**** The data

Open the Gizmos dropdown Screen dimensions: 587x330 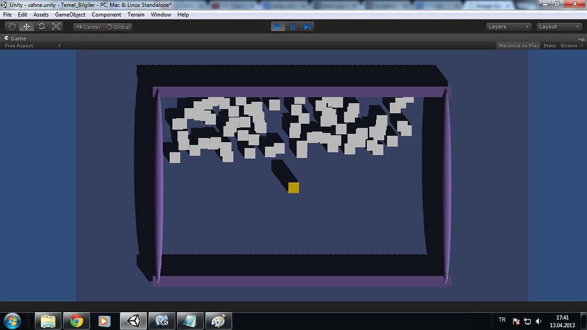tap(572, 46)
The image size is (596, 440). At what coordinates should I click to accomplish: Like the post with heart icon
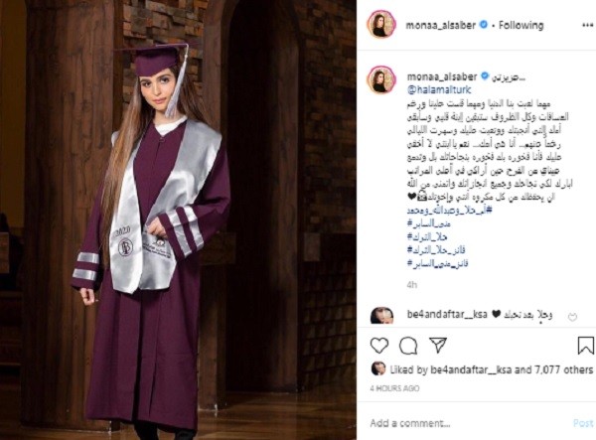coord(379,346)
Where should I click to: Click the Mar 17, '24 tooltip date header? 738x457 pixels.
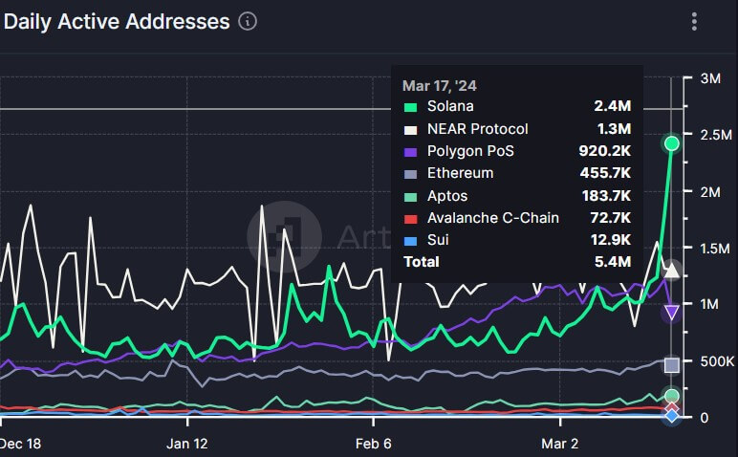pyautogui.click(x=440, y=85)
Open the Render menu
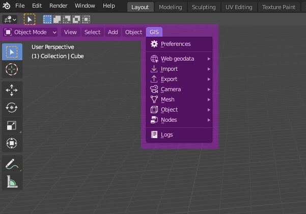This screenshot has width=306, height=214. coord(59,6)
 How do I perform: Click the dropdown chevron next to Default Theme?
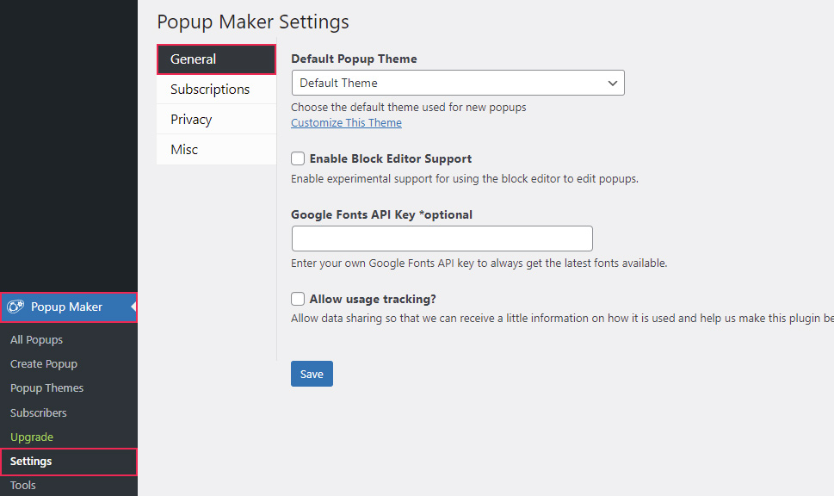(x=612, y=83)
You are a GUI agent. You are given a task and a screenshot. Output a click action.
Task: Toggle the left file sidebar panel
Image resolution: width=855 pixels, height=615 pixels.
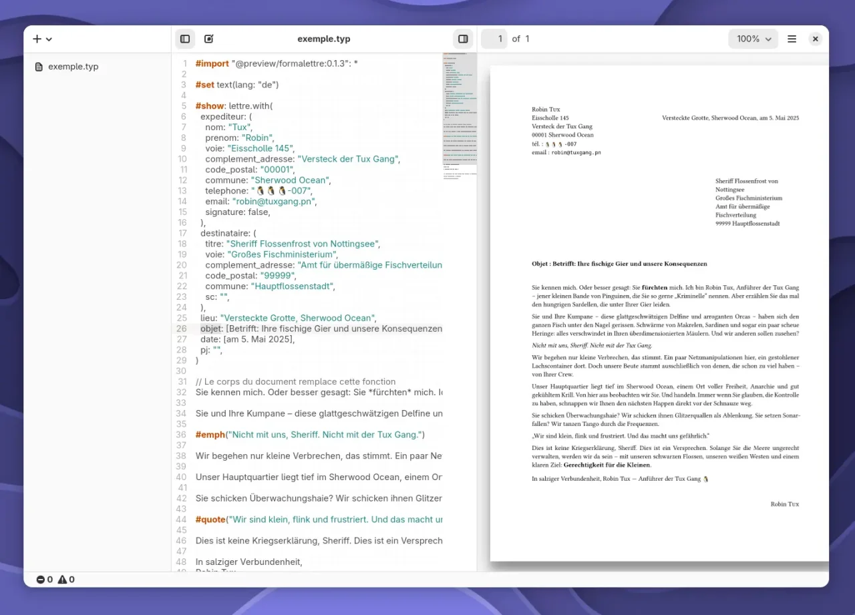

********

**Task objective**
Locate "You are a GUI" in the listing above, then print exactly the lines from that line through the final one, omitting all pictures.

**Result of this exercise**
You are a GUI agent. You are given a task and a screenshot. Output a click action.
Task: Toggle the left file sidebar panel
Image resolution: width=855 pixels, height=615 pixels.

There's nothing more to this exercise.